> [Data supplied]

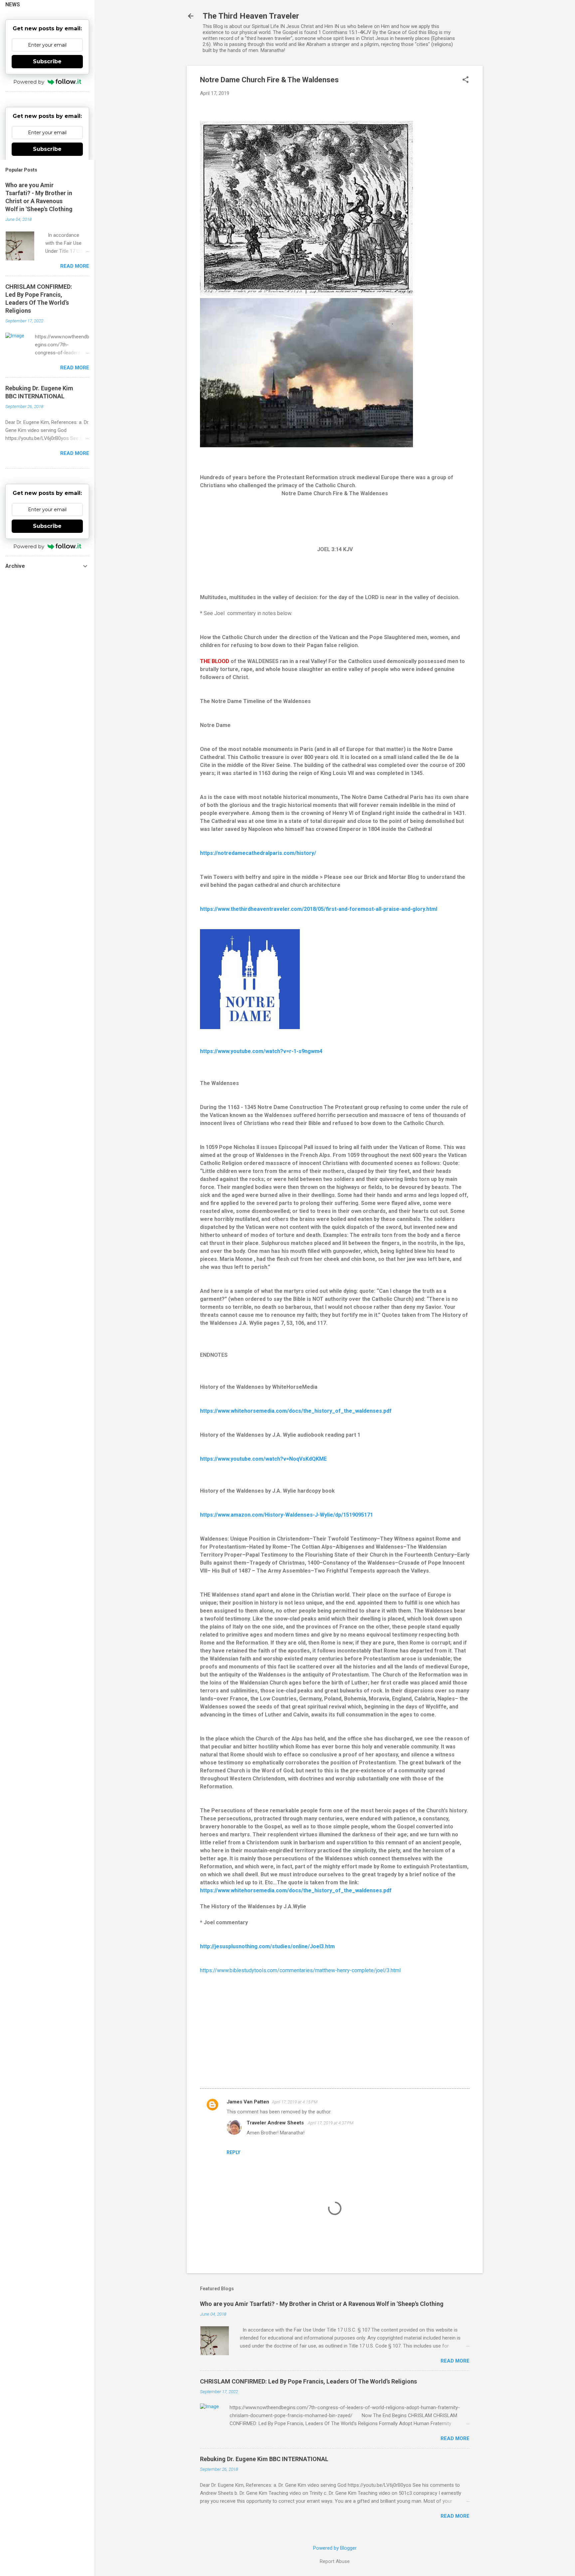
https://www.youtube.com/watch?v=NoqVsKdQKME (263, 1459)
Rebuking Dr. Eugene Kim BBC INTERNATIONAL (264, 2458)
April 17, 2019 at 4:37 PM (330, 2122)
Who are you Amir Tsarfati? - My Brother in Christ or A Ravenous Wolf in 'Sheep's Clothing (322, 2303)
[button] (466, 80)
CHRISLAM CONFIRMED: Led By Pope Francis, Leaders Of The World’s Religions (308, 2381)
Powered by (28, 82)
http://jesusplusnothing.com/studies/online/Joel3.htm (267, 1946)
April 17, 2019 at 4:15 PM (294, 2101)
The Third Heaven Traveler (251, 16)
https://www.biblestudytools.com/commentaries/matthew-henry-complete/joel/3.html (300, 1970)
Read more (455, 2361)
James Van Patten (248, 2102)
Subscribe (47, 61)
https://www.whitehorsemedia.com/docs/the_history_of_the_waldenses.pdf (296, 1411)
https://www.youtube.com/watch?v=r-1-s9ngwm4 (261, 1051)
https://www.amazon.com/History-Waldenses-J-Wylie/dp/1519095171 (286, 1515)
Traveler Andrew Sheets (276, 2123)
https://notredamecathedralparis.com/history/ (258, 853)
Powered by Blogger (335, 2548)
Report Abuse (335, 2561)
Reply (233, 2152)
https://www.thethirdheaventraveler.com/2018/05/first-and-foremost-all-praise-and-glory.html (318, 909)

> [What the task requires] Without the pictures, give back the entries exactly.

> [Response to this exercise]
https://www.youtube.com/watch?v=NoqVsKdQKME (263, 1459)
Rebuking Dr. Eugene Kim BBC INTERNATIONAL (264, 2458)
April 17, 2019 at 4:37 PM (330, 2122)
Who are you Amir Tsarfati? - My Brother in Christ or A Ravenous Wolf in 'Sheep's Clothing (322, 2303)
[button] (466, 80)
CHRISLAM CONFIRMED: Led By Pope Francis, Leaders Of The World’s Religions (308, 2381)
Powered by (28, 82)
http://jesusplusnothing.com/studies/online/Joel3.htm (267, 1946)
April 17, 2019 at 4:15 PM (294, 2101)
The Third Heaven Traveler (251, 16)
https://www.biblestudytools.com/commentaries/matthew-henry-complete/joel/3.html (300, 1970)
Read more (455, 2361)
James Van Patten (248, 2102)
Subscribe (47, 61)
https://www.whitehorsemedia.com/docs/the_history_of_the_waldenses.pdf (296, 1411)
https://www.youtube.com/watch?v=r-1-s9ngwm4 (261, 1051)
https://www.amazon.com/History-Waldenses-J-Wylie/dp/1519095171 (286, 1515)
Traveler Andrew Sheets (276, 2123)
https://notredamecathedralparis.com/history/ (258, 853)
Powered by Blogger (335, 2548)
Report Abuse (335, 2561)
Reply (233, 2152)
https://www.thethirdheaventraveler.com/2018/05/first-and-foremost-all-praise-and-glory.html (318, 909)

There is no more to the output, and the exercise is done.